It has come to my attention that there is some confusion about how I spent my time in college. While my friends learned to be accountants, engineers, and nurses, what exactly did I do?
I never once pulled an all-nighter. I made a lot of tea that I didn’t end up drinking. I talked on the phone a lot with my mom. I took Pilates at 6 a.m. I went to karaoke night on Tuesdays.
I started college as a writing major. This means that I read a lot of books about the generalized trauma of being human, the brutal inevitability of love, and goats. And I wrote a lot of personal essays about my parents’ divorce.
I did work hard — perhaps contrary to popular belief. My friends were supportive when I told them about my plans to write the next Great American Novel, but I could tell by the quiet gleam in their eyes that they were thinking about the waitressing jobs in my future.
Because my initial major wasn’t useless enough, I added Women and Gender Studies sophomore year. I’d identified as a feminist for many years, but I didn’t have a lot of friends who would claim the F-word with me.
I found incredible community in my gender studies classes. We were more than just classmates. We were part of a movement. Our classes were based on theory but also activism. We weren’t just studying a thing of the past — we were creating a thing for the future.
My “regular” friends didn’t really understand what went on in those classes, but they were good sports when I asked for help on projects. They even let me interview them about their sex lives for my documentary about slut-shaming on university campuses.
Overall, my friends were open and generally supportive — even when confused by my sudden bouts of rage.
Now I am a few years out of college, trying to figure out my grand life plan. I’m determined to use my degree in a meaningful way, but I’m finding it difficult. Luckily, I have friends to remind me of my potential.
Here is what my friends think my college education has qualified me to do:
- Ruin all viewings of The Bachelor with unwelcome feminist commentary.
- Say the word “vagina” in public places.

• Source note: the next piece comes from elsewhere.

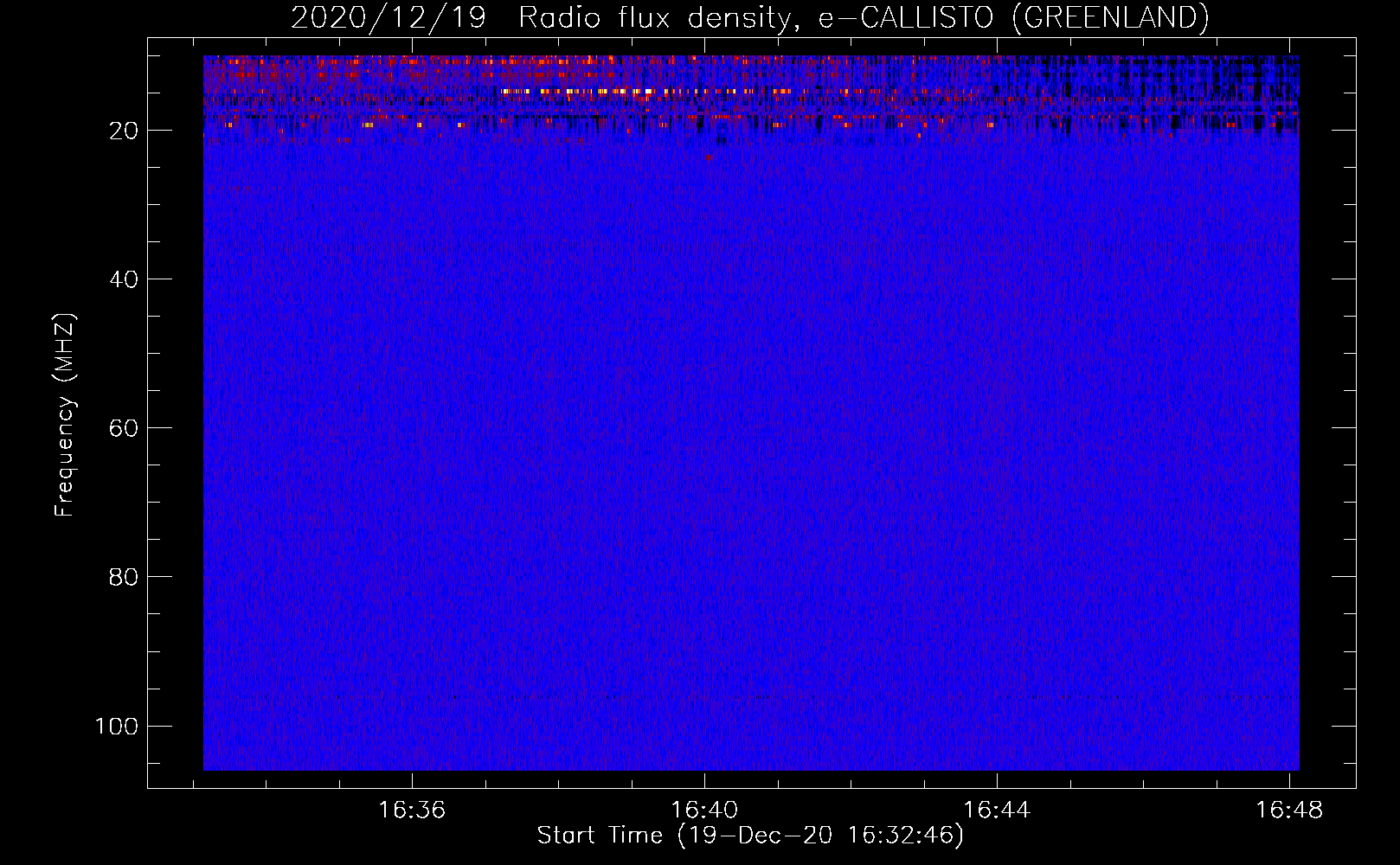The image size is (1400, 865).
Task: Click the Start Time axis label
Action: pyautogui.click(x=750, y=835)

- Make protest posters with glitter paint depictions of ovaries.
- Diagnose chlamydia.
- Bring up the patriarchy when we were just trying to have a nice lunch.
- Argue about the pay gap with Zoe’s new boyfriend.
- Have lesbian sex.
- Teach Pilates.
- Overuse the words “heteronormativity” and “systemic.”
- Buy my own damn drinks.
- Yell.
- Kill the mood at Super Bowl parties by talking about toxic masculinity.

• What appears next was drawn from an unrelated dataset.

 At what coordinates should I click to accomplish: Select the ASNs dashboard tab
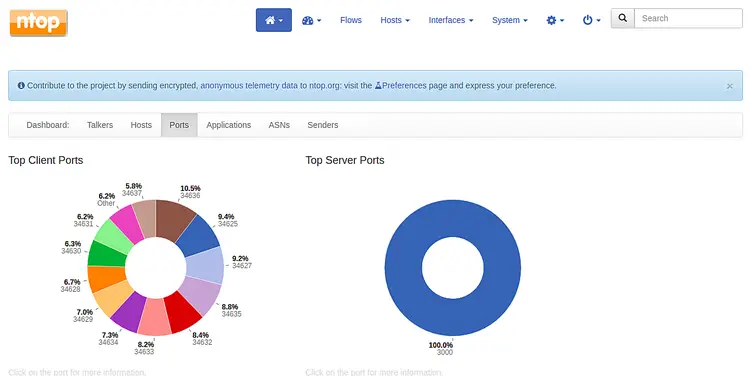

- Wear sleeveless shirts in the workplace.
- Get a sugar daddy — but in an empowered way.
- Start a mommy blog as a single childless woman.
- Inform the group that homosexual behavior does, in fact, occur in nature i.e. bonobos.
- Do aromatherapy.
- Whisper about the difference between BDSM and abuse during the premiere of 50 Shades of Grey: The Final Climax.
- Repel men.
- Compose angry Tweets.
- Share unprompted facts about the suffragettes.

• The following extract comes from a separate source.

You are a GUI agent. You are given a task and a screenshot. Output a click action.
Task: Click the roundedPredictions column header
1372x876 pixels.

- Bemoan the pitfalls of abstinence-only sex education while tipsy at a birthday party.
- Go to gay bars.
- Mutter depressing statistics about sexual harassment.
- Make powerful statements about salads and self-love.
- Volunteer.
Here’s what I’m actually doing:
- Living with my mom (and loving it) and applying to useless graduate programs. I am also keeping up with Pilates.